At the judicial panel interview, Moss was heavily supported by government officials and residents who praised his involvement with the Colorado River High School District, pro bono legal work and his work with the American Youth Soccer Association.
Kingman resident J’aime Morgaine filed a civil lawsuit against U.S. Rep. Paul Gosar, R-Prescott, for blocking her from commenting on his Facebook page after she used profane language in previous post.
That one slippage shouldn’t be enough for an elected official to block her from his page, Morgaine contended in a federal lawsuit filed Sept. 8 in Phoenix. She said her First Amendment rights had been violated.

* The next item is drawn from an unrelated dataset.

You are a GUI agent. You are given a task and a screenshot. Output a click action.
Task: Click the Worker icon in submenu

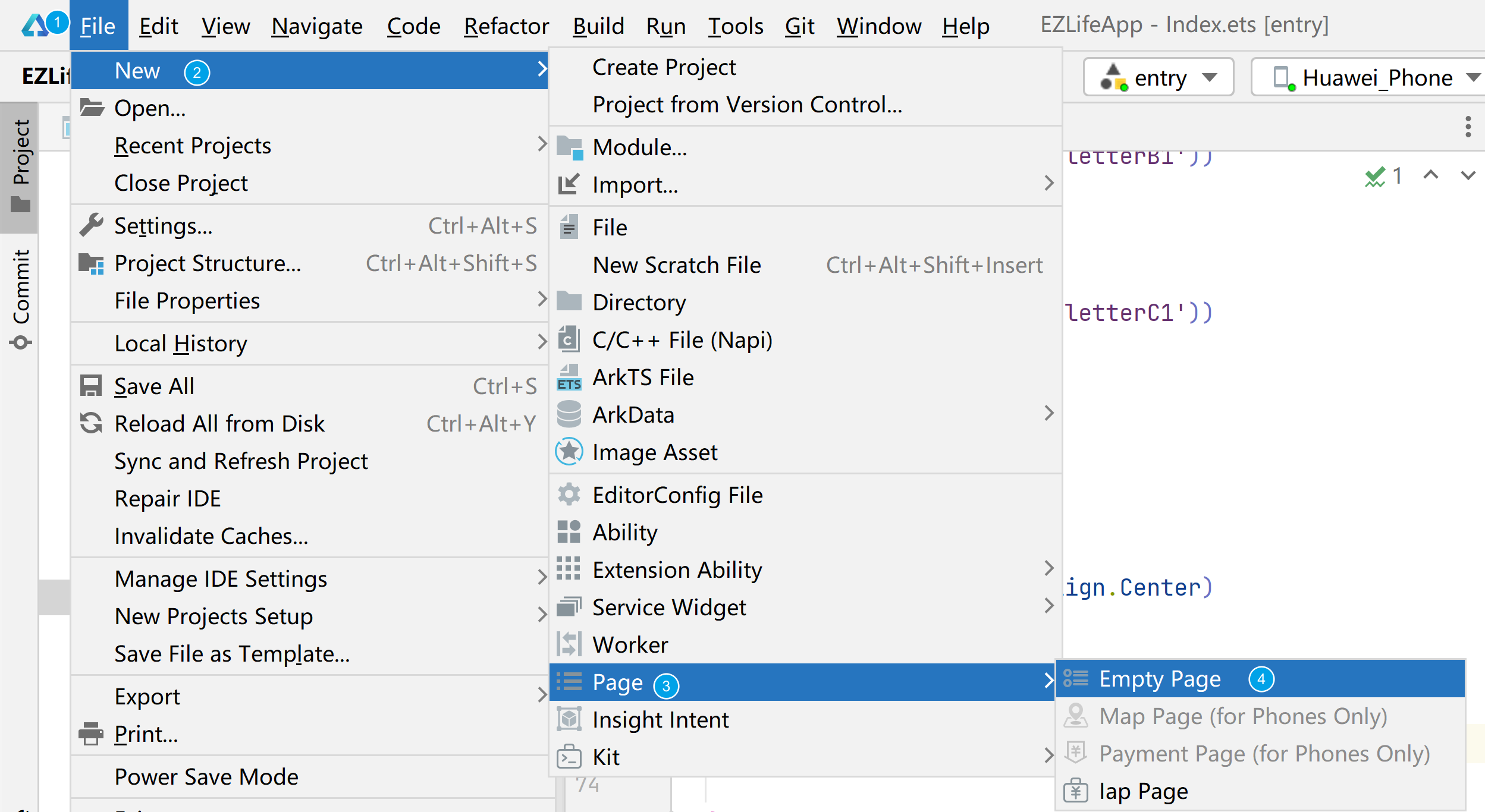[569, 645]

“It’s a public constituent feedback forum, and he’s picking and choosing who can post,” Morgaine said. “That’s why I filed a lawsuit.”
The American Civil Liberties Union was reviewing the lawsuit for possible involvement when Gosar relented and let Morgaine back on the Facebook page.
“Welcome back to my Facebook, @JMorgaine. The floor’s all yours,” Gosar said in a Facebook message to her.
The band played on
Kingman High School Bulldogs Marching Band was ranked eighth in the Division IV state championships held Nov. 18 at Arizona State University with a score of 63.3 points.
Michael Schreiber, KHS band director, said the kids were excited to represent Kingman and northern Arizona at the state championships.
“For such a young group to have come so far says a lot about their character,” Schreiber said. “They come out and work hard for hours every week and I’m happy that their work was rewarded with recognition like this.”
Nic Verville, a 132-pound wrestler for Lee Williams High School, won the AIA Division III state championship in February with an 11-2 victory over Yuma’s Joe Herrera, giving the Volunteers their first individual wrestling title.
It was the first time since Kingman High School’s Victor Martel won the heavyweight title in 1983 that a local wrestler has won a state championship.
“After the first takedown, I said to myself, ‘This is it, pick it up.’ I trusted the process and believed in myself. I came out with what I wanted,” Verville said after his championship match.